Data for this exercise.

★ ★ ★ ★ ★ ★ ★

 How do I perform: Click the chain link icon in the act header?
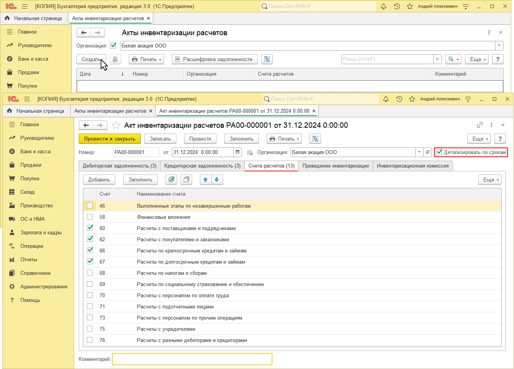[x=480, y=125]
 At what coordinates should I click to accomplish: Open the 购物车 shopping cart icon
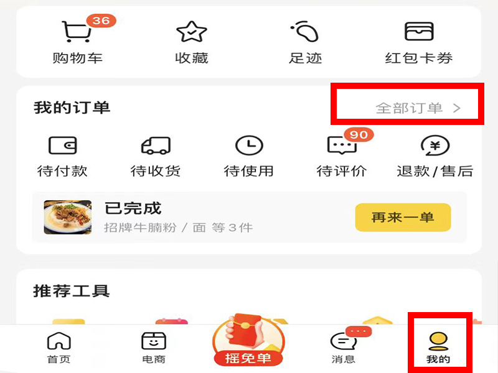coord(77,32)
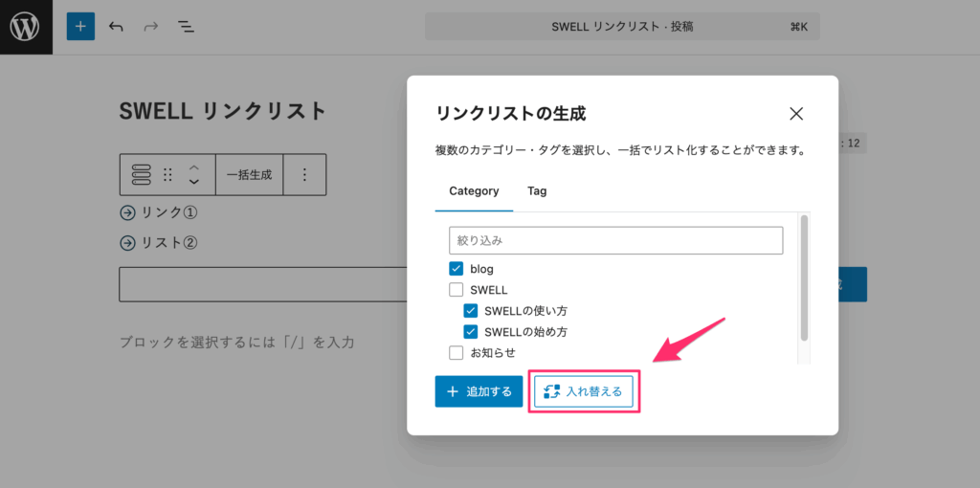
Task: Click the undo arrow icon
Action: point(116,27)

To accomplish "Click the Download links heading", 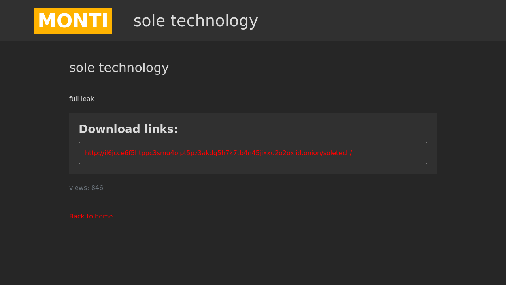I will [x=128, y=129].
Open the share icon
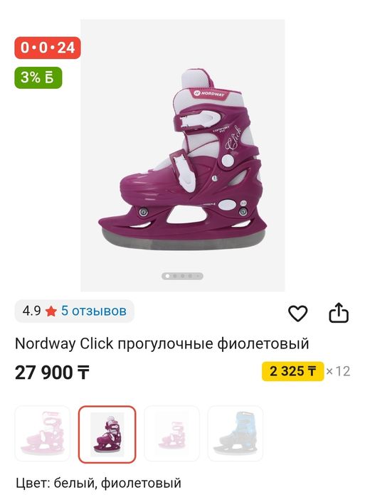The height and width of the screenshot is (497, 365). coord(339,313)
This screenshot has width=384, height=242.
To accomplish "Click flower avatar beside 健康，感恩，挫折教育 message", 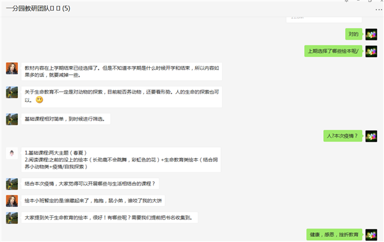I will click(371, 235).
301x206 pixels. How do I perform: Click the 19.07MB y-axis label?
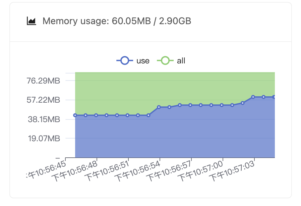click(44, 138)
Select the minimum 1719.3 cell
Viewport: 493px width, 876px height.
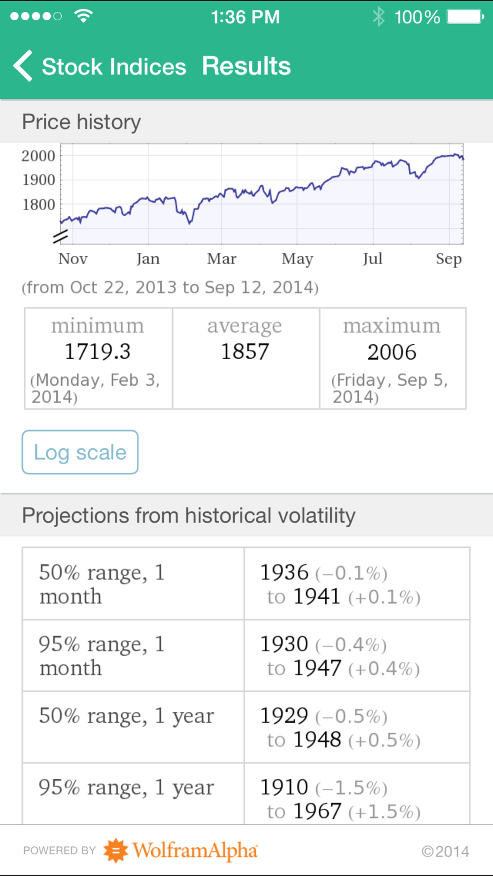tap(98, 359)
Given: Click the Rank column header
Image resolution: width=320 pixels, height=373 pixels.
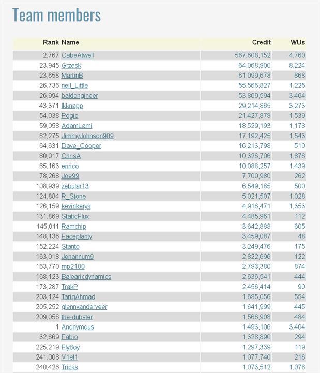Looking at the screenshot, I should (x=51, y=42).
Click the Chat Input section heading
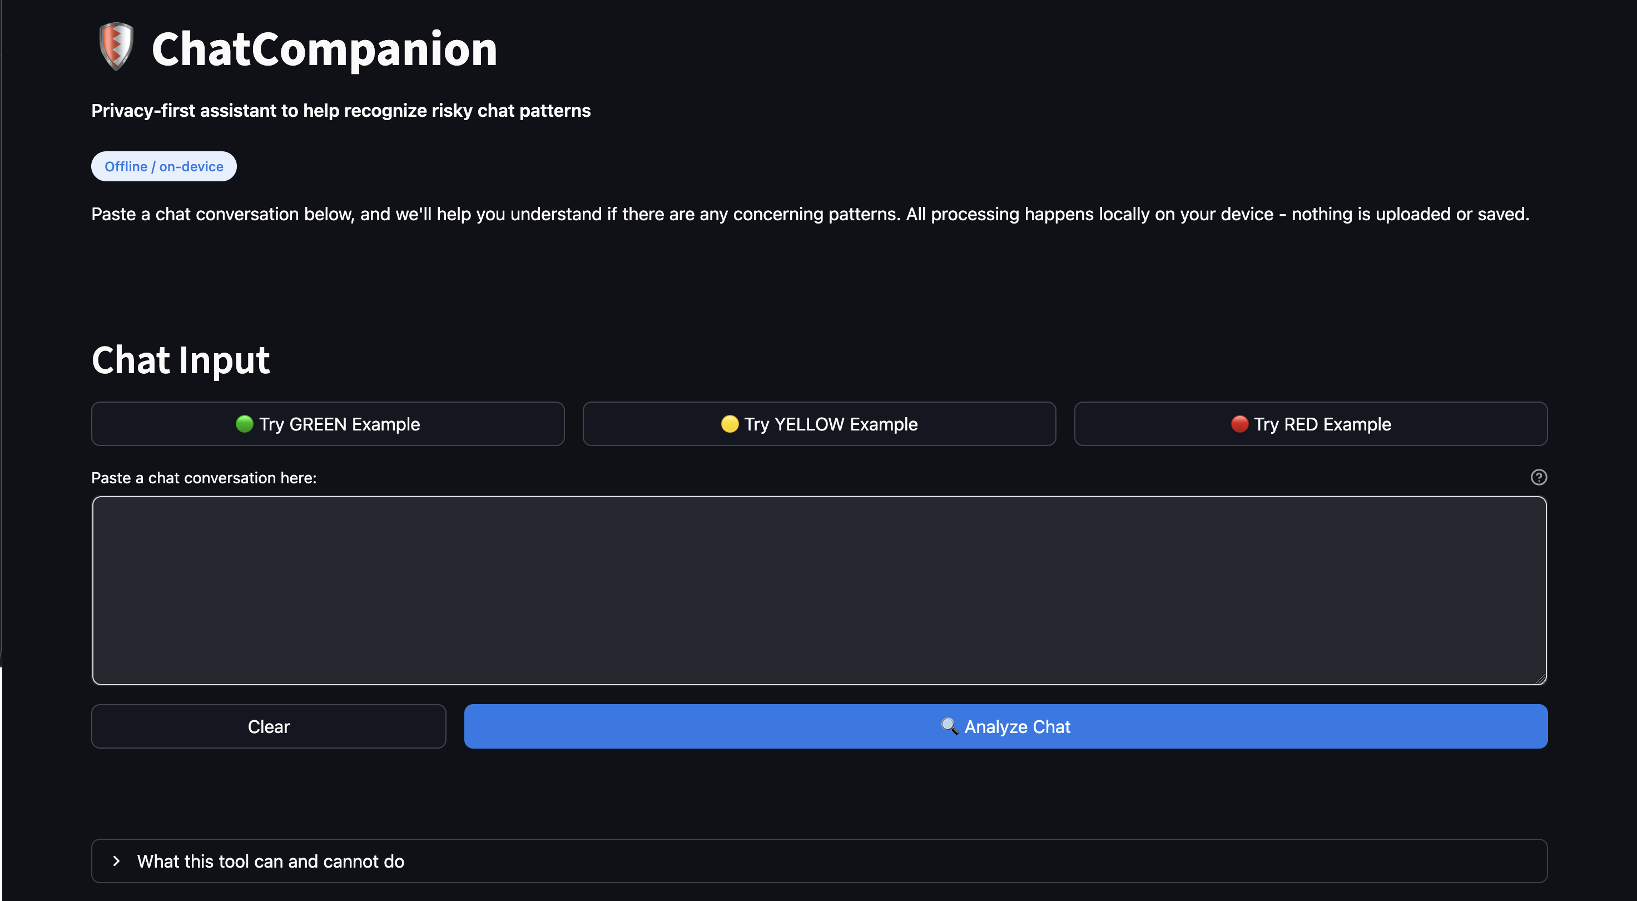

★ ★ ★ ★ ★ ★ ★

What you have to do. Transcribe exactly the span of lines from the line holding "Image resolution: width=320" through the last line above, both included. Pictures stay out.

Solution for this exercise.
Image resolution: width=320 pixels, height=373 pixels.
Looking at the screenshot, I should (x=51, y=42).
Click the Chat Input section heading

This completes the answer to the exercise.